Do you hear the vehemence in their voices? The pride? “We are not illegitimate children… You demon-possessed Samaritan!” A group of men have gone out for stones. Do you hear the rocks thud down on the pavement in front of the temple. Does your stomach tighten in apprehension?
“We’ll get him. He can’t get away with that. Who does He think he is to make a claim like that? The blasphemer!”
But He does. He slips by the rowdy rock holding hard-faced men and goes on His way. And as He is going, He comes upon a blind man…a messenger…a second witness, though the man does not yet know it.
A little bit of mud on the eyes and the instruction, “Go and wash in the pool of Siloam.” That is all. And the man can see. Only God can give sight to the blind. Every Jew knows that.
Word gets around; it always does. And the Pharisees get involved; they always do. And the scene repeats itself. The very same scene. Come.

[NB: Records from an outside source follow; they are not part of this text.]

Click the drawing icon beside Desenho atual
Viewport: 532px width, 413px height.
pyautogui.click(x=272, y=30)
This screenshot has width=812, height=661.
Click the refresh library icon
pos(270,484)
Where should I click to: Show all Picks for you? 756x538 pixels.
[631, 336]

Find a hidden spot. The view is good here around this pillar.
“Give glory to God. We know this Jesus character is a sinner.”
And the sighted man, the exclamation point to the testimony of Jesus, wonders, “Do you want to be his disciples too?”

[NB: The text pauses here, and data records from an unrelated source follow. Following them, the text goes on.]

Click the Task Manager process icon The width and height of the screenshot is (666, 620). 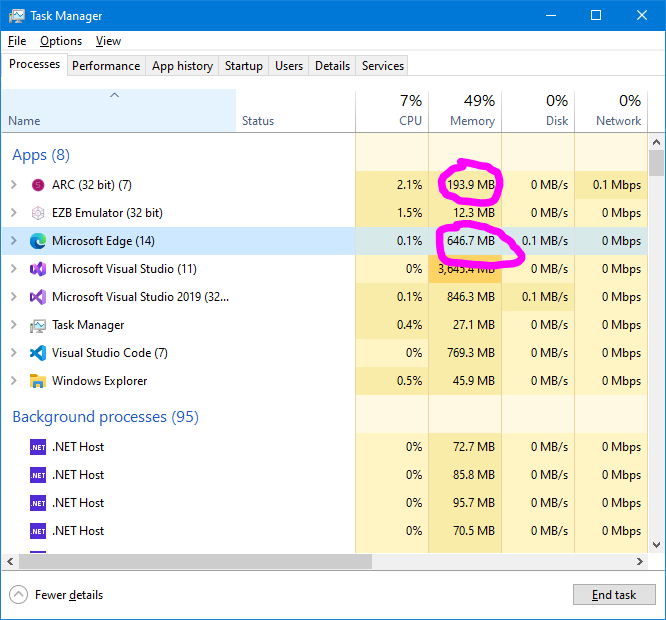coord(38,325)
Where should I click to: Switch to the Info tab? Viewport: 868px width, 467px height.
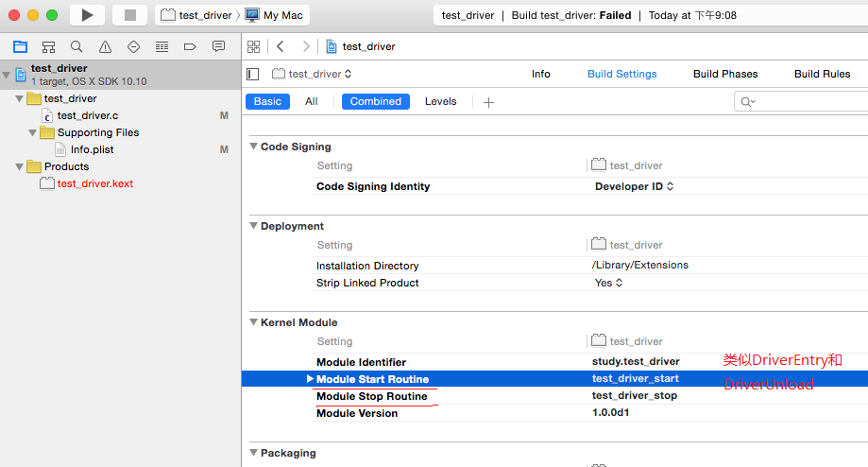[540, 74]
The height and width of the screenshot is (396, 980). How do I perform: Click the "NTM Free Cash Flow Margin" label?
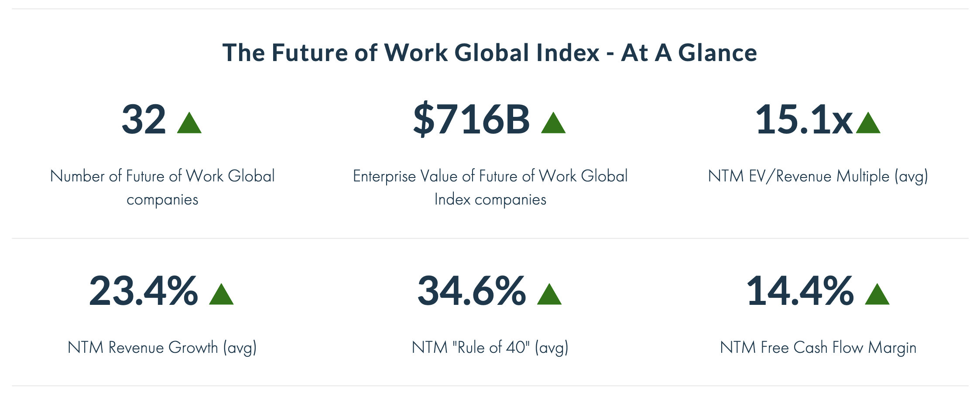point(818,348)
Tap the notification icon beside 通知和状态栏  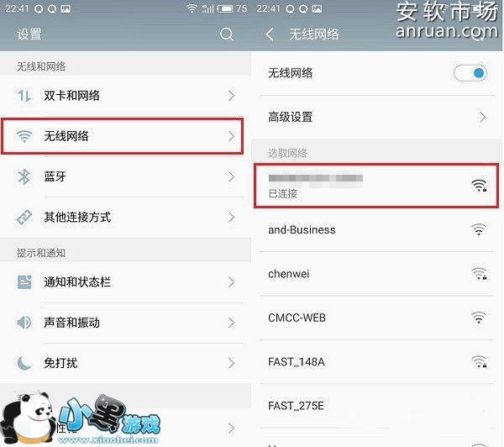pyautogui.click(x=24, y=282)
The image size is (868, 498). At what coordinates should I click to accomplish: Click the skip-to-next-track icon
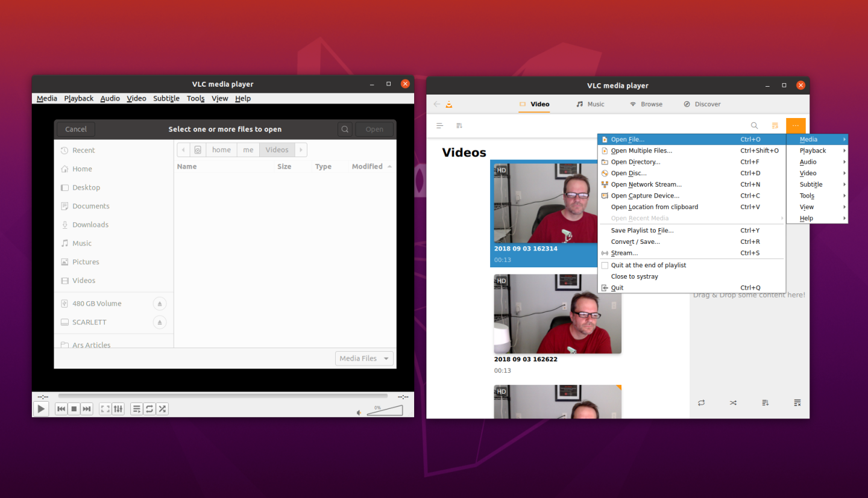tap(87, 408)
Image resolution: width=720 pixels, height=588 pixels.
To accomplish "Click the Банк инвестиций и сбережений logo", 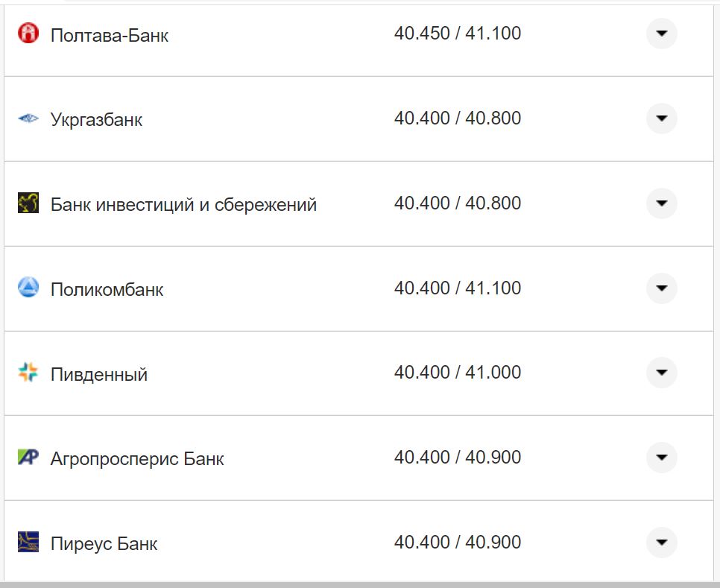I will point(28,203).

Do you tremble at their intimidating tone? Do you shudder at their narrowed eyes and pinched lips? Do you fear for this man? “You are this fellow’s disciple! We are the disciples of Moses! Out!”
It’s not fair, you say. He gained his sight but lost his community. Where will he go? Why couldn’t Jesus have left him alone. What was the point? Nothing’s changed.
Oh, but my friend, before they spoke a word to the man, the Pharisees argued among themselves. Some of them pontificated, “This man is not from God, for he does not keep the Sabbath.”
And some of them questioned, “How can a sinner do such miraculous signs?”
The Light of the World could see beyond the name calling and blustering as he stood his ground before the interrogating group. He saw the group as individuals and some of those men were trying to see outside the box. He saw their internal wrestling. The blind man was for them. The Light of the World sent him to drive away their shadows of doubt.
"So yes, Lauren. You are right. Jesus sure can weave his way through loopholes, but he's not out to make fools of his critics. He wants to bring them salvation. He still works that way today. Isn't He awesome?"
******************************Psalms 113-118 were sung on the final day of the ceremony.
**Isaiah 12:1-3 was recited as the water was poured over the altar. "In that day you will say: I will praise you, O Lord. Although you were angry with me, your anger has turned away and you have comforted me. Surely God is my salvation; I will trust and not be afraid. The Lord, the Lord, is my strength and my song; he has become my salvation; with joy you will draw water from the wells of salvation."
A Family Guide to Biblical Holidays is a good resource for understanding the Jewish Holidays, both how they were celebrated during Biblical times and how the Jews celebrate them today.